A company wants to bid on an order of 20,000 square based boxes which hold 5 cubic feet. The cardboard cost is $.15 per square foot. The boxes must be reinforced with an extra layer of cheaper cardboard on the bottom ($.12 per square foot). The box is held together with tape on all four edges and one side edge. There is also one edge along the top which is taped to create a hinge. It cost $.10 per linear foot to tape edges.

1. Write a function for the cost of a box based on the length of the base.
2. Graph your cost function.
3. What should the dimensions of the box be in order to minimize the cost?
4. How much will it cost to make the 20,000 boxes?
5. If the company wants to make 15% what should they bid?

Which step are you having difficulty with?Doing them in sequence should give you all you need.

I am having difficulty coming up with the right function. The rest should fall into place, I know.

area = 2 ends + 2 sides +extra bottom+ bottom+ edge+top this assumes top,two bottoms, and four sides. I assume the four edges mentioned are the three bottom edges, and one side edge.

cost=area*cost/srea= 2*h*w*.15+ 2*h*l*.15+ l*w*.15+l*w*.12+ w*l*.15 +.10(2w+h+l+w)

simplify that into a function of l,w,h

Then volume=5=lwh and you can solve h=5/lw

check carefully the area and cost function. A sketch of the box might help. I assume the bottom was hinged on one side, taped on three sides, then tape on one height side, and finally, tape for a folding lid. Weird box.
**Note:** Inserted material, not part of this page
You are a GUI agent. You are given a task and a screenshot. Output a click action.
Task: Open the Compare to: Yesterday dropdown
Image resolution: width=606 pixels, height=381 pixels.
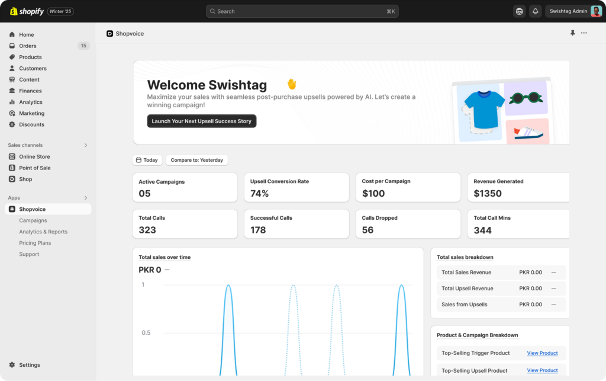tap(196, 160)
remember it is square, so w=l

That is what I came up with for my function. It just didn't seem to work out right when I went to solve. I will have to go back and check my math. Thank you for your help!!!
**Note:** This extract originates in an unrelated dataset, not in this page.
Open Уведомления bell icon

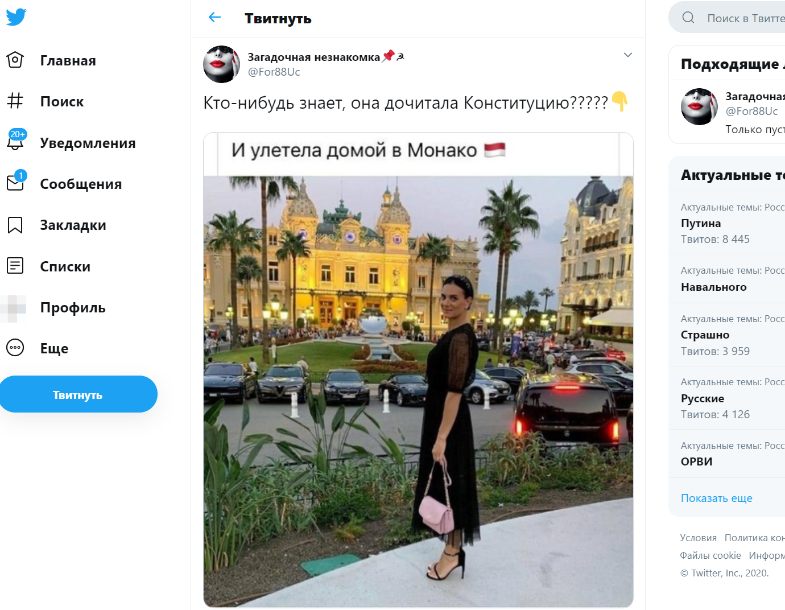point(15,142)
1. To write a function for the cost of a box based on the length of the base, we need to consider the different cost factors involved. Let's break it down step by step:

- The cost of the cardboard for the sides of the box (excluding the bottom) is given by the area of the sides (2 * length * height + 2 * width * height) multiplied by the cost per square foot.
- The cost of the bottom reinforcement cardboard is given by the area of the base (length * width) multiplied by the cost per square foot.
- The cost of the tape is given by the perimeter of the base (2 * (length + width)) plus the length of the top edge, multiplied by the cost per linear foot.
- To get the total cost, we sum up the above three costs.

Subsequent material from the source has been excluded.